### Exercise objective
Copy verbatim the lines from the start of the records through the line containing "point(219,38)", with both ends included.

___ Data in this exercise ___

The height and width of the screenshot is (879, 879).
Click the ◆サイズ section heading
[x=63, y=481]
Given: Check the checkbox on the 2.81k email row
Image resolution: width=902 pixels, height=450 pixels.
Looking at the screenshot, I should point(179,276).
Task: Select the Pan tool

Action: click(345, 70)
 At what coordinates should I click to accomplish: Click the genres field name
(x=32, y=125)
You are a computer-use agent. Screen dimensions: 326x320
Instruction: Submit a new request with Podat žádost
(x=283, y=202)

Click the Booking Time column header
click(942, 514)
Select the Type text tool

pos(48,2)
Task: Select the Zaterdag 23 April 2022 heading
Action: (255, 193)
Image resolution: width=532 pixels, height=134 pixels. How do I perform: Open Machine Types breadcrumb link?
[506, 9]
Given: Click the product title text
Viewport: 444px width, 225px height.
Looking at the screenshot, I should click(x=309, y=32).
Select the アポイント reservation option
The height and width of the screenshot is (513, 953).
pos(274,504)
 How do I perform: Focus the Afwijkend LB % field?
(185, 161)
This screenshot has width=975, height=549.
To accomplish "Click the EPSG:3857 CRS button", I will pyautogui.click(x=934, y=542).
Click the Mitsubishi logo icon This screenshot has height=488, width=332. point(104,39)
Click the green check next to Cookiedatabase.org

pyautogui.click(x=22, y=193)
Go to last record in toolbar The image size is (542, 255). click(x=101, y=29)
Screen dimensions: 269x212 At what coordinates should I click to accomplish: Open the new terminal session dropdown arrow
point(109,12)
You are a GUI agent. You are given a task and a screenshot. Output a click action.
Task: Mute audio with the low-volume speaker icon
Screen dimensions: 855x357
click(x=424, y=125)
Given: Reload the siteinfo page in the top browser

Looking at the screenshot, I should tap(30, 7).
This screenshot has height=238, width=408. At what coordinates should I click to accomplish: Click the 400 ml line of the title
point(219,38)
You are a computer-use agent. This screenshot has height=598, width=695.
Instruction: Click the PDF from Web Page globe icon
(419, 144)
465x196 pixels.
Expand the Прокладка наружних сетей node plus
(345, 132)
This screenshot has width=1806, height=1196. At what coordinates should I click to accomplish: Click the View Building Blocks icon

___

### Answer to this exercise
The height and width of the screenshot is (879, 879).
Click the ◆サイズ section heading
[x=63, y=481]
Given: Check the checkbox on the 2.81k email row
Image resolution: width=902 pixels, height=450 pixels.
Looking at the screenshot, I should point(179,276).
Task: Select the Pan tool

Action: click(345, 70)
 At what coordinates should I click to accomplish: Click the genres field name
(x=32, y=125)
You are a computer-use agent. Screen dimensions: 326x320
Instruction: Submit a new request with Podat žádost
(x=283, y=202)

Click the Booking Time column header
click(942, 514)
Select the Type text tool

pos(48,2)
Task: Select the Zaterdag 23 April 2022 heading
Action: (255, 193)
Image resolution: width=532 pixels, height=134 pixels. How do I perform: Open Machine Types breadcrumb link?
[506, 9]
Given: Click the product title text
Viewport: 444px width, 225px height.
Looking at the screenshot, I should click(x=309, y=32).
Select the アポイント reservation option
The height and width of the screenshot is (513, 953).
pos(274,504)
 How do I perform: Focus the Afwijkend LB % field?
(185, 161)
This screenshot has width=975, height=549.
To accomplish "Click the EPSG:3857 CRS button", I will pyautogui.click(x=934, y=542).
Click the Mitsubishi logo icon This screenshot has height=488, width=332. point(104,39)
Click the green check next to Cookiedatabase.org

pyautogui.click(x=22, y=193)
Go to last record in toolbar The image size is (542, 255). click(x=101, y=29)
Screen dimensions: 269x212 At what coordinates should I click to accomplish: Open the new terminal session dropdown arrow
point(109,12)
You are a GUI agent. You are given a task and a screenshot. Output a click action.
Task: Mute audio with the low-volume speaker icon
Screen dimensions: 855x357
click(x=424, y=125)
Given: Reload the siteinfo page in the top browser

Looking at the screenshot, I should tap(30, 7).
This screenshot has height=238, width=408. At what coordinates should I click to accomplish: Click the 400 ml line of the title
point(219,38)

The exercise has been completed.